#### MATERIAL FOR THIS TASK

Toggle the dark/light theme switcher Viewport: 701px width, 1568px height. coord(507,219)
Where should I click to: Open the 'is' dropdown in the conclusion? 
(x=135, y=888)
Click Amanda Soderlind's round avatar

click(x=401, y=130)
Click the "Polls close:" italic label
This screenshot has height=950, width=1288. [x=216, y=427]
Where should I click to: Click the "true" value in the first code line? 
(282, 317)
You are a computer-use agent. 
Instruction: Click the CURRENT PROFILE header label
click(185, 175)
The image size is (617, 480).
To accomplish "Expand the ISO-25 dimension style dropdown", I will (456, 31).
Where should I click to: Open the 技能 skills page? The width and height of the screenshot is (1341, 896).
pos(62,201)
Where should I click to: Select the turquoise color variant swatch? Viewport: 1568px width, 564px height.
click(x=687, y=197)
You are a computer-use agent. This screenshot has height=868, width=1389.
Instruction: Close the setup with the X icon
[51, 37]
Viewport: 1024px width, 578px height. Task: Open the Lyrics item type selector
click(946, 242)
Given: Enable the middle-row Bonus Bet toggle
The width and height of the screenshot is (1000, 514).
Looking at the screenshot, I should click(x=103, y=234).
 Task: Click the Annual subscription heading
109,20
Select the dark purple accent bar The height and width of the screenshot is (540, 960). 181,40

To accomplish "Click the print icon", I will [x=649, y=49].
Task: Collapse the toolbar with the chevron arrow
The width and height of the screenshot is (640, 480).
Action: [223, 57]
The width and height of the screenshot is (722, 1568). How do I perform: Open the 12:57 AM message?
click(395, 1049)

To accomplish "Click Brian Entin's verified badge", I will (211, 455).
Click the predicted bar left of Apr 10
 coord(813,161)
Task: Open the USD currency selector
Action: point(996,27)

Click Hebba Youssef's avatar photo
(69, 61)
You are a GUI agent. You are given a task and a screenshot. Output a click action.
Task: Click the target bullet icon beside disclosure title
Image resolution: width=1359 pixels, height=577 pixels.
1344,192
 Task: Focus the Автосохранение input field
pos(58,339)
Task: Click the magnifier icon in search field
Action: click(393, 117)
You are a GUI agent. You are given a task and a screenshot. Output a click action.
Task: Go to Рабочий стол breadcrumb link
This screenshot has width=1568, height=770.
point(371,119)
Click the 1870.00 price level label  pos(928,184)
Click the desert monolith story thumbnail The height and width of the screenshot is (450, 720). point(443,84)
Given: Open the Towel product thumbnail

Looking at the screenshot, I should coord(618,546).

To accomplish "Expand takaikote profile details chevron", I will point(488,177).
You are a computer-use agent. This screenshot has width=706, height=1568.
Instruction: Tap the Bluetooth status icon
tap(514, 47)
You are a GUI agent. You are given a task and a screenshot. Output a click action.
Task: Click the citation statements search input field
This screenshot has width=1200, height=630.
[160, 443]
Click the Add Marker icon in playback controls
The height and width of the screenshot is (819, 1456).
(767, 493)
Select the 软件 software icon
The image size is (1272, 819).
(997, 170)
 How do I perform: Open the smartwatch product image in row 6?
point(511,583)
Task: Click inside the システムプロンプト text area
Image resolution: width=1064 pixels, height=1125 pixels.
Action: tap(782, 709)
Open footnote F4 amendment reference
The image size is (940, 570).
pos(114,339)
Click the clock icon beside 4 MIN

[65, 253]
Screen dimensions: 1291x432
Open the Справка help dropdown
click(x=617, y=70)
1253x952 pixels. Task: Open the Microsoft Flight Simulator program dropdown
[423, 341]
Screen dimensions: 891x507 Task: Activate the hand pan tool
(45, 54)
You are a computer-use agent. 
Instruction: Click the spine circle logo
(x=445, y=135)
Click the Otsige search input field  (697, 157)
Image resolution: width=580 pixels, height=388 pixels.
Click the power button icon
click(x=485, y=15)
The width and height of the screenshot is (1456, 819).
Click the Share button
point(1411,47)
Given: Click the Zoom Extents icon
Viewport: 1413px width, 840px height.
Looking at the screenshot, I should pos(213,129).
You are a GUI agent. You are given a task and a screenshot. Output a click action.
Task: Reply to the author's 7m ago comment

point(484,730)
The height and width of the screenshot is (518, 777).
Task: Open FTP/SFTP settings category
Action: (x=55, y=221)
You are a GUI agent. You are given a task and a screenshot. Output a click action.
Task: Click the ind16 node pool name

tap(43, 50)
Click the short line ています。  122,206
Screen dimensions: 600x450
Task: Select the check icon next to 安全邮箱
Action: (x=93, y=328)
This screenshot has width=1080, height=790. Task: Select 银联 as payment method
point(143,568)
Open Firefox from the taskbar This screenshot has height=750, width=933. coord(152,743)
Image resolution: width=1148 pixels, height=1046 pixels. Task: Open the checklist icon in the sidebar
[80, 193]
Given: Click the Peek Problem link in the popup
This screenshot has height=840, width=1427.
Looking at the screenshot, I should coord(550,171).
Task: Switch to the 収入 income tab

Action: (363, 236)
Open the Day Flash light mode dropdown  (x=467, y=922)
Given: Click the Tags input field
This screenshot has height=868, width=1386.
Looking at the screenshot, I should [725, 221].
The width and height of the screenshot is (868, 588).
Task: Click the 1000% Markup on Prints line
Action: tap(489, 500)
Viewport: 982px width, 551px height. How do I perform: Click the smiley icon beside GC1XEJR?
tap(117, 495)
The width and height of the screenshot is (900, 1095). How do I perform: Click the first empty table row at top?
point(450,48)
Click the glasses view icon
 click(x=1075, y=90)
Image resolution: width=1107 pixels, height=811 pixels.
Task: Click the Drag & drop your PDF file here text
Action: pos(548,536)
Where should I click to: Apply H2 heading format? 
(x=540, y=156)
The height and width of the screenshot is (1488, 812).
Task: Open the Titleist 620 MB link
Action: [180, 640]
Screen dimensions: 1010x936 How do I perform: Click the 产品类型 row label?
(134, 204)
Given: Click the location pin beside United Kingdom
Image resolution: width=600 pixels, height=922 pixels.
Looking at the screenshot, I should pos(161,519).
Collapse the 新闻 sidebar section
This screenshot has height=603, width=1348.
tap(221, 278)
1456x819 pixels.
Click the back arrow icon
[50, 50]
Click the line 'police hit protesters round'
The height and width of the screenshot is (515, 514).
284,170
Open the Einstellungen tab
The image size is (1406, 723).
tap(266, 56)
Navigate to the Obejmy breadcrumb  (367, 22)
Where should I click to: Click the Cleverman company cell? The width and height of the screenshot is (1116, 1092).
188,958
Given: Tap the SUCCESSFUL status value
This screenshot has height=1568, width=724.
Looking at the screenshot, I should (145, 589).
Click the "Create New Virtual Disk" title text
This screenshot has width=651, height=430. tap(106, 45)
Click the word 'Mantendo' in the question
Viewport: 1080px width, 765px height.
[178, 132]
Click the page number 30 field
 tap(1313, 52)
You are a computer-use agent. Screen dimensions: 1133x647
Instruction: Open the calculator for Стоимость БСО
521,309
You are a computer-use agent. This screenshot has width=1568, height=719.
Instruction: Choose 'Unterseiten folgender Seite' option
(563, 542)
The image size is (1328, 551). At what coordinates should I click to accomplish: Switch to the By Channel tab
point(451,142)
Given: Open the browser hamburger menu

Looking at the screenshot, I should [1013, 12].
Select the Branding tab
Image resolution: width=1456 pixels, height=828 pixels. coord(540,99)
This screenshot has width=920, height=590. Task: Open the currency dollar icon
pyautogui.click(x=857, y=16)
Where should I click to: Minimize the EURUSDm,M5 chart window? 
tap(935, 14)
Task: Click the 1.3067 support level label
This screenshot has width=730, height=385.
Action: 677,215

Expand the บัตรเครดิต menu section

########

REQUEST:
Give each line of the listing from the line containing "Given: Click the Zoom Extents icon" through the line containing "tap(43, 50)" as a numbered list, both included and blank lines omitted.

RESULT OF THIS EXERCISE:
1. Given: Click the Zoom Extents icon
2. Viewport: 1413px width, 840px height.
3. Looking at the screenshot, I should pos(213,129).
4. You are a GUI agent. You are given a task and a screenshot. Output a click action.
5. Task: Reply to the author's 7m ago comment
6. point(484,730)
7. The height and width of the screenshot is (518, 777).
8. Task: Open FTP/SFTP settings category
9. Action: (x=55, y=221)
10. You are a GUI agent. You are given a task and a screenshot. Output a click action.
11. Task: Click the ind16 node pool name
12. tap(43, 50)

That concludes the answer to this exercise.